- [What you have to do]:
Give back exactly the lines of the material below that start at the line containing "Task: Click the Pending" and end at the line containing "Given: Open the MacPorts package box in Dock", and no others.

*** Source information Section Begins ***

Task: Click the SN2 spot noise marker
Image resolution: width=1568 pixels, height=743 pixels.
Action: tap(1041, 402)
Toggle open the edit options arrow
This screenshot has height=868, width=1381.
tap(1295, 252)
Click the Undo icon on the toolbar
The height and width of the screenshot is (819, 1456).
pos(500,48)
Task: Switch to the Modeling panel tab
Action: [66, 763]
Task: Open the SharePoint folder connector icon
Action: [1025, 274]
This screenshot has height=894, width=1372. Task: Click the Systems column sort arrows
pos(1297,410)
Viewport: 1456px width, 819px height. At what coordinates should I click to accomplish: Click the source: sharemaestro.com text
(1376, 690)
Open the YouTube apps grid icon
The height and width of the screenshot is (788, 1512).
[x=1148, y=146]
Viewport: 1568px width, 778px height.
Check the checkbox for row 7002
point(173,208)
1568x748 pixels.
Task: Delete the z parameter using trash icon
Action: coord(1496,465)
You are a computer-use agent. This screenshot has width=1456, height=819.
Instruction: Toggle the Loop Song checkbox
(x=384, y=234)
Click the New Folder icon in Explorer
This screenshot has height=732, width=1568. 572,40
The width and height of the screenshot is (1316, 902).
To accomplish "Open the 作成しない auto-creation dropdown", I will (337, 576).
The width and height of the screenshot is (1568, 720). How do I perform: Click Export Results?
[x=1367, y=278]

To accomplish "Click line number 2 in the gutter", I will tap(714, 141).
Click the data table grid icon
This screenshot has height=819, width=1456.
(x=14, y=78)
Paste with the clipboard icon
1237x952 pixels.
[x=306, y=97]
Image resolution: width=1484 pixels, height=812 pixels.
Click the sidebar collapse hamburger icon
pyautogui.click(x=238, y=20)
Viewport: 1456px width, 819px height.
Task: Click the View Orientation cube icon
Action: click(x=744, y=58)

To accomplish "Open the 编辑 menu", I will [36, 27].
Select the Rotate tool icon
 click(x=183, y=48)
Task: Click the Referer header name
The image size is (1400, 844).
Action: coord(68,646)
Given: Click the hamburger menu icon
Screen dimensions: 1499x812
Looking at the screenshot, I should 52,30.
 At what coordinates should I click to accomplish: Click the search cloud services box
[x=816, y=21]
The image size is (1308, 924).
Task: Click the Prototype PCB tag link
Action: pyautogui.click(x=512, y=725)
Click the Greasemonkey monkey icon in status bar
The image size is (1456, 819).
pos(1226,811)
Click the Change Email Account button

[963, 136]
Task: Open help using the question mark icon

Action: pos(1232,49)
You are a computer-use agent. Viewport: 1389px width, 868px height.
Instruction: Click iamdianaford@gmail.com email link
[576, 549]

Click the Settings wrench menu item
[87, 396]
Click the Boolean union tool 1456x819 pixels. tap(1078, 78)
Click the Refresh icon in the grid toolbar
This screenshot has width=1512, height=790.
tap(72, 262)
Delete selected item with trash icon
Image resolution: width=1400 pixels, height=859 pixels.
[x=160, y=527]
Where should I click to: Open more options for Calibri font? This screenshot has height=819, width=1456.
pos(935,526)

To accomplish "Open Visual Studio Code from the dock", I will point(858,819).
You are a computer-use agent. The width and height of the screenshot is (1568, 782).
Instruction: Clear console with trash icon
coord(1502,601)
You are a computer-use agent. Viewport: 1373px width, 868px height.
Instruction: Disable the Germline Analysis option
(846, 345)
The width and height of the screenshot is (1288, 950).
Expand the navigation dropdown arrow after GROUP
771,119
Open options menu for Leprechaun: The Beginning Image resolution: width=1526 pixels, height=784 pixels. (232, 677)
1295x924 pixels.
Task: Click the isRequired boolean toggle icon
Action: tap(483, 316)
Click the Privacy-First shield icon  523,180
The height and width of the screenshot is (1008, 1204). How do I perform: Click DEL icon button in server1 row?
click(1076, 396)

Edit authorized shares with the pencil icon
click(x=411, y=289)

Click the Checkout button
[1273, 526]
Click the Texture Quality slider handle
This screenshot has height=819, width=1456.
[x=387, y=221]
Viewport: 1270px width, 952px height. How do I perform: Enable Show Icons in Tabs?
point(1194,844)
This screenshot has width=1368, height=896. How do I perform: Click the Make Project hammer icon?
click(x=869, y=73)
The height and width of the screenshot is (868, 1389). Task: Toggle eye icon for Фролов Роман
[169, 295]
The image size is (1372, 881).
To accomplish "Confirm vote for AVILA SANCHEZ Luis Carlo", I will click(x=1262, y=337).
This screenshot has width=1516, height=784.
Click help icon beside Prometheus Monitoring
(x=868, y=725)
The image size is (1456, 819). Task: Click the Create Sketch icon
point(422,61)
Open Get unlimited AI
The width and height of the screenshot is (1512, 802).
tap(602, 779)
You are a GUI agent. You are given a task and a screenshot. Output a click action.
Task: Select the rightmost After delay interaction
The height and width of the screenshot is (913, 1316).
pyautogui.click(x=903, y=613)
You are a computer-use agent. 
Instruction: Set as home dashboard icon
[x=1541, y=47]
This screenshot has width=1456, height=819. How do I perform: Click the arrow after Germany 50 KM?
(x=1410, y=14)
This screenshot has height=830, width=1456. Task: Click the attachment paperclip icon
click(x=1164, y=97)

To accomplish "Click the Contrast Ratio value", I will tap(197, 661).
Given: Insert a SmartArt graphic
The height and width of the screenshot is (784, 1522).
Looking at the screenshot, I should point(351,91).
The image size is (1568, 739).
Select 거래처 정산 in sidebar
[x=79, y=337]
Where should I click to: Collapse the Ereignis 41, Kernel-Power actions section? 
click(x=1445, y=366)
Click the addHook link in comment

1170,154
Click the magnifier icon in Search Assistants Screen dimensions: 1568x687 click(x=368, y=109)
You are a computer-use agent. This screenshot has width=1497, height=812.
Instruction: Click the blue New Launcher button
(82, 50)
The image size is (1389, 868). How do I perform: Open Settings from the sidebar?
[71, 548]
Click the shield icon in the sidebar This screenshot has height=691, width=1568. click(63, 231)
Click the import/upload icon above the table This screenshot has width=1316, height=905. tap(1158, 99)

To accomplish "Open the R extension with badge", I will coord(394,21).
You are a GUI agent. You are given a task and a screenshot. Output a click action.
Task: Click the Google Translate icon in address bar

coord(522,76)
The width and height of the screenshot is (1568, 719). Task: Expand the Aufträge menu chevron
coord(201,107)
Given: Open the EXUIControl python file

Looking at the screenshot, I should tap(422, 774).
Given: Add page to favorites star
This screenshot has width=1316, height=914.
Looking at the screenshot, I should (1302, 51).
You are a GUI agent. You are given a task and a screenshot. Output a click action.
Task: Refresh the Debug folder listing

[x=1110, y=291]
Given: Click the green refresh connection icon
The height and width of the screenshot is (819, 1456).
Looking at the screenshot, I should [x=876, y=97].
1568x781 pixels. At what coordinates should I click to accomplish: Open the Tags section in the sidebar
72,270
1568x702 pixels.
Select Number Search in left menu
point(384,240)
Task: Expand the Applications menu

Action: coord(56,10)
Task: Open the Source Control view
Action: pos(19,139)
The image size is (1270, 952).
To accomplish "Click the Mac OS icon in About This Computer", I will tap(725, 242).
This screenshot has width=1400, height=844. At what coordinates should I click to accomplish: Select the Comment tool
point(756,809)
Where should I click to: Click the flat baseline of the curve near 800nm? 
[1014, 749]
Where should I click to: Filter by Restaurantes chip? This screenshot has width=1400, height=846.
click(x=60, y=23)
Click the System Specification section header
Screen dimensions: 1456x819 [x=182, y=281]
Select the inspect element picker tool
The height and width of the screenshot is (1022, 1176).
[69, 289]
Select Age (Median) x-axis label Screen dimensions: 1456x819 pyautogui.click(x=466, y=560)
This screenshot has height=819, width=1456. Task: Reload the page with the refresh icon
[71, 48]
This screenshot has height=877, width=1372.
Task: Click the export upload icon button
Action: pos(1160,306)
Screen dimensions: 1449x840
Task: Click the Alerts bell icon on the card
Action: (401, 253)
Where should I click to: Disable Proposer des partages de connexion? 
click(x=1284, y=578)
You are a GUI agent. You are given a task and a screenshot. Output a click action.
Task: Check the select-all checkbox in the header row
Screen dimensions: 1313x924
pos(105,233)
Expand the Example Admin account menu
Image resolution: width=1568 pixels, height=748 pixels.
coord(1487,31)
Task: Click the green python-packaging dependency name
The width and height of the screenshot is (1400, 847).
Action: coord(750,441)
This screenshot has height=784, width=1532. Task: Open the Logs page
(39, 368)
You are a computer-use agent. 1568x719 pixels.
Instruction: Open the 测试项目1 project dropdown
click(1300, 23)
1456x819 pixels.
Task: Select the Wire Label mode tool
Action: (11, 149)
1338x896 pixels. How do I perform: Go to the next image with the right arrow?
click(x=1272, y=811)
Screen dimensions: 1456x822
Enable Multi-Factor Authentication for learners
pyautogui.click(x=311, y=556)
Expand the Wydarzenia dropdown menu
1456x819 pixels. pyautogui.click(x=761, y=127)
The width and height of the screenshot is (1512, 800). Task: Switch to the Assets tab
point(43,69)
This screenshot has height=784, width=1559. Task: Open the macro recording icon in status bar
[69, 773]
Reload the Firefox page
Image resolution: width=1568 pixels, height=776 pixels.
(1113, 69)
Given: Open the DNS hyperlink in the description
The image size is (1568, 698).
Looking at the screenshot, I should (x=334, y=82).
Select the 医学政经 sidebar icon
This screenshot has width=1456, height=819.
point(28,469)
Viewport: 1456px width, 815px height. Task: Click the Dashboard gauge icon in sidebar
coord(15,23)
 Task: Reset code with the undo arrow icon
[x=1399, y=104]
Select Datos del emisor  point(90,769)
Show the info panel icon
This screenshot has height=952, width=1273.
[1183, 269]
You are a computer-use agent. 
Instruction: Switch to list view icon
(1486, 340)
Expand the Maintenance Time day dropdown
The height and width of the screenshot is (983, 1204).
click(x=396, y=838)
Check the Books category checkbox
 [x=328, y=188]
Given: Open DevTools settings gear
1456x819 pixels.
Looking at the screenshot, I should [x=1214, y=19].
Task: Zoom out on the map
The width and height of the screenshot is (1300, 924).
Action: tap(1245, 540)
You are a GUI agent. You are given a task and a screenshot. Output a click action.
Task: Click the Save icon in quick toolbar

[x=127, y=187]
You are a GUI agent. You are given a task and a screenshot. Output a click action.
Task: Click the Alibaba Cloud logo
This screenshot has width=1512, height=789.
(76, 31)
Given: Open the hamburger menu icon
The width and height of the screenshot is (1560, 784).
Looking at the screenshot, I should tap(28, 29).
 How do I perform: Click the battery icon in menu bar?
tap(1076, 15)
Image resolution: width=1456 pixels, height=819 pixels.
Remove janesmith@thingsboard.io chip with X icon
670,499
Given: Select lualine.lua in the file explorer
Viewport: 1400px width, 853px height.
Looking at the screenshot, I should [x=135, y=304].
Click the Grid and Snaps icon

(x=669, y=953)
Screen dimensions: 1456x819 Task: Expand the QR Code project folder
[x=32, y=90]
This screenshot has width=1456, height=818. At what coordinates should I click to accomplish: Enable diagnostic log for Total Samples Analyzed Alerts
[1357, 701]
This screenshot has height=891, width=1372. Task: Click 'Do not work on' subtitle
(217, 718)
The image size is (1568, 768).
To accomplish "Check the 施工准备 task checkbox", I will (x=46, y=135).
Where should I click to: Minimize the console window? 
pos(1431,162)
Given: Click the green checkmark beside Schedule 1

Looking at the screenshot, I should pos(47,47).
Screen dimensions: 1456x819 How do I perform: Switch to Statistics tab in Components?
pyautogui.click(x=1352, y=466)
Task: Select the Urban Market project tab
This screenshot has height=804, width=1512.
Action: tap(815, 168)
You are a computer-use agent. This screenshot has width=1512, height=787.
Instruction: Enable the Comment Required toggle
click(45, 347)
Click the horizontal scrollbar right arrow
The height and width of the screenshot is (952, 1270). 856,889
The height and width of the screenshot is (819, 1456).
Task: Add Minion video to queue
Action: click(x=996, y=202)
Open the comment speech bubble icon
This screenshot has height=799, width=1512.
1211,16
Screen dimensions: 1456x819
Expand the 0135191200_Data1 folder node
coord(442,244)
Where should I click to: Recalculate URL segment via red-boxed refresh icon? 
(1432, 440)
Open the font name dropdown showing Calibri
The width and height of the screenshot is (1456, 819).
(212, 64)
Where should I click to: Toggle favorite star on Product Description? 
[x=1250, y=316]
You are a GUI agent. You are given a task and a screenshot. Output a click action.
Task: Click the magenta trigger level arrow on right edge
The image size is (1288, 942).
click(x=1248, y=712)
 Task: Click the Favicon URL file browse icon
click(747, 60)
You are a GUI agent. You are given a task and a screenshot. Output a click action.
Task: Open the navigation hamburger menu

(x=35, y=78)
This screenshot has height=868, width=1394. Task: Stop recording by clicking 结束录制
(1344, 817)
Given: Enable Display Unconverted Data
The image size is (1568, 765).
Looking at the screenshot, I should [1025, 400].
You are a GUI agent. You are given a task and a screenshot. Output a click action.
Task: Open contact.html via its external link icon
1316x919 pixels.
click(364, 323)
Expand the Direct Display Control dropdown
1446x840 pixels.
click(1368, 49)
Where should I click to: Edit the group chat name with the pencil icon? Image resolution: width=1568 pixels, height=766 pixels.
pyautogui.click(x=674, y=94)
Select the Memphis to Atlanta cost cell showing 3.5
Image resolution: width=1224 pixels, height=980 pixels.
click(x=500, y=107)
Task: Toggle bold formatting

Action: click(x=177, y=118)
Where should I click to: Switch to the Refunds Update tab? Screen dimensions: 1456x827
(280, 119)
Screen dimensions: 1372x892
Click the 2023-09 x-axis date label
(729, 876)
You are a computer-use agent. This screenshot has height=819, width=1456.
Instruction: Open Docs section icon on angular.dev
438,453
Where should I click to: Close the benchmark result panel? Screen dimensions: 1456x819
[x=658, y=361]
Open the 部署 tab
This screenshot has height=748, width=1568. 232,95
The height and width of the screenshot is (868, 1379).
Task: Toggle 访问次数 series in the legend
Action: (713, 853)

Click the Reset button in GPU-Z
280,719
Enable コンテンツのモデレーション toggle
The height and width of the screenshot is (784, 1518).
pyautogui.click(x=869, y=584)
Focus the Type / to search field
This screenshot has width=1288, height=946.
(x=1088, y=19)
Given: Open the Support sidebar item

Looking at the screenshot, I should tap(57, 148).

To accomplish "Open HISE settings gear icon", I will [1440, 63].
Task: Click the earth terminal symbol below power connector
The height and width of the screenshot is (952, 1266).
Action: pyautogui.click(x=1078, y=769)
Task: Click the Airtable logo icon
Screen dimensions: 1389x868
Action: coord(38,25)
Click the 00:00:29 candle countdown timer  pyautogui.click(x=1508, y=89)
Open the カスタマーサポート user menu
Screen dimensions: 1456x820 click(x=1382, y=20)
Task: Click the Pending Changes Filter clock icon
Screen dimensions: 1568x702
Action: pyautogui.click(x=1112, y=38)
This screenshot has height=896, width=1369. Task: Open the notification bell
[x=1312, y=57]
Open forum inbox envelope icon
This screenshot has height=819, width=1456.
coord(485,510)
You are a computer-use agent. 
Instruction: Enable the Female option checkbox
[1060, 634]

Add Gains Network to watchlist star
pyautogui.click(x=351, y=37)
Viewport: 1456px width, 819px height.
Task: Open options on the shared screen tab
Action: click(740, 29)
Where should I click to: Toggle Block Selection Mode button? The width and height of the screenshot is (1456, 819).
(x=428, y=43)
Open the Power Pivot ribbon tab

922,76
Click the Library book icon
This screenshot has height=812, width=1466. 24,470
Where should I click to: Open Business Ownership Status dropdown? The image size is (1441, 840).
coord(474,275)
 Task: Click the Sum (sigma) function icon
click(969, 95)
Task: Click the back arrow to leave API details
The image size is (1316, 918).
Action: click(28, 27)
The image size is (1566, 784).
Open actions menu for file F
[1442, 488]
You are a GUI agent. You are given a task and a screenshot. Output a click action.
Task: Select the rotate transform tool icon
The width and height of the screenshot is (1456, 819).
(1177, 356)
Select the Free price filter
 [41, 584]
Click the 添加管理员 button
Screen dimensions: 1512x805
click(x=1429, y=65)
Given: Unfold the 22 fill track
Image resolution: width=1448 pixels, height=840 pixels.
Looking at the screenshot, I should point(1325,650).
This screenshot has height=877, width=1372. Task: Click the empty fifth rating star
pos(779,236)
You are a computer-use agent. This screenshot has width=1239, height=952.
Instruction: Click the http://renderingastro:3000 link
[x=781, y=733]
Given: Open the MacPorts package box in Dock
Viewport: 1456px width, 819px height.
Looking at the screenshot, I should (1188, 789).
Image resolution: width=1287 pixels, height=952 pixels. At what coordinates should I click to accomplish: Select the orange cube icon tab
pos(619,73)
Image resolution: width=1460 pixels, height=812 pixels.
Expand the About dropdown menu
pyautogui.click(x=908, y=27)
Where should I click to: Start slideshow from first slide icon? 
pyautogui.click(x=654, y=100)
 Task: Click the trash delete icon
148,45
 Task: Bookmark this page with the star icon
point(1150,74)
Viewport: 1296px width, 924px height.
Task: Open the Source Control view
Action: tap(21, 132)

*** Source information Section Ends ***

- [Output of the task]:
Task: Click the Pending Changes Filter clock icon
Screen dimensions: 1568x702
Action: pyautogui.click(x=1112, y=38)
This screenshot has height=896, width=1369. Task: Open the notification bell
[x=1312, y=57]
Open forum inbox envelope icon
This screenshot has height=819, width=1456.
coord(485,510)
You are a computer-use agent. 
Instruction: Enable the Female option checkbox
[1060, 634]

Add Gains Network to watchlist star
pyautogui.click(x=351, y=37)
Viewport: 1456px width, 819px height.
Task: Open options on the shared screen tab
Action: click(740, 29)
Where should I click to: Toggle Block Selection Mode button? The width and height of the screenshot is (1456, 819).
(x=428, y=43)
Open the Power Pivot ribbon tab

922,76
Click the Library book icon
This screenshot has height=812, width=1466. 24,470
Where should I click to: Open Business Ownership Status dropdown? The image size is (1441, 840).
coord(474,275)
 Task: Click the Sum (sigma) function icon
click(969, 95)
Task: Click the back arrow to leave API details
The image size is (1316, 918).
Action: click(28, 27)
The image size is (1566, 784).
Open actions menu for file F
[1442, 488]
You are a GUI agent. You are given a task and a screenshot. Output a click action.
Task: Select the rotate transform tool icon
The width and height of the screenshot is (1456, 819).
(1177, 356)
Select the Free price filter
 [41, 584]
Click the 添加管理员 button
Screen dimensions: 1512x805
click(x=1429, y=65)
Given: Unfold the 22 fill track
Image resolution: width=1448 pixels, height=840 pixels.
Looking at the screenshot, I should point(1325,650).
This screenshot has height=877, width=1372. Task: Click the empty fifth rating star
pos(779,236)
You are a computer-use agent. This screenshot has width=1239, height=952.
Instruction: Click the http://renderingastro:3000 link
[x=781, y=733]
Given: Open the MacPorts package box in Dock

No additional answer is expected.